> **GIVEN INFORMATION**:
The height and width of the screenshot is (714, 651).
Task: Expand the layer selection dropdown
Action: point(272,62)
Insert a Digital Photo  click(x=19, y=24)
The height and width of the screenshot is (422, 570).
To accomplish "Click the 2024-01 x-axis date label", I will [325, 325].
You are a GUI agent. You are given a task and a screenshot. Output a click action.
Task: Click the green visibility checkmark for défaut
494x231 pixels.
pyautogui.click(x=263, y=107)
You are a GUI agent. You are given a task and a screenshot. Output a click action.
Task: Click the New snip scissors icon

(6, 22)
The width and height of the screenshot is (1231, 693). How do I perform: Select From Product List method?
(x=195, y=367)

...

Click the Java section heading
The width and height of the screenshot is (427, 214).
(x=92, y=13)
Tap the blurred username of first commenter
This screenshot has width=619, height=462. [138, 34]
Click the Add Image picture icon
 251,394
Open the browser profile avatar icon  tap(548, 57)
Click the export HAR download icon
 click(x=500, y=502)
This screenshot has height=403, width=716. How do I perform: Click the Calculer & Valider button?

> **DIRECTIONS FOR THIS TASK**: Copy the lines above exactly, beginning at the line that has "Click the export HAR download icon" and stopping after the line that has "This screenshot has height=403, width=716.", and omit the rest.

> **EXERCISE RESPONSE**:
Click the export HAR download icon
 click(x=500, y=502)
This screenshot has height=403, width=716. How do I perform: Click the Calculer & Valider button?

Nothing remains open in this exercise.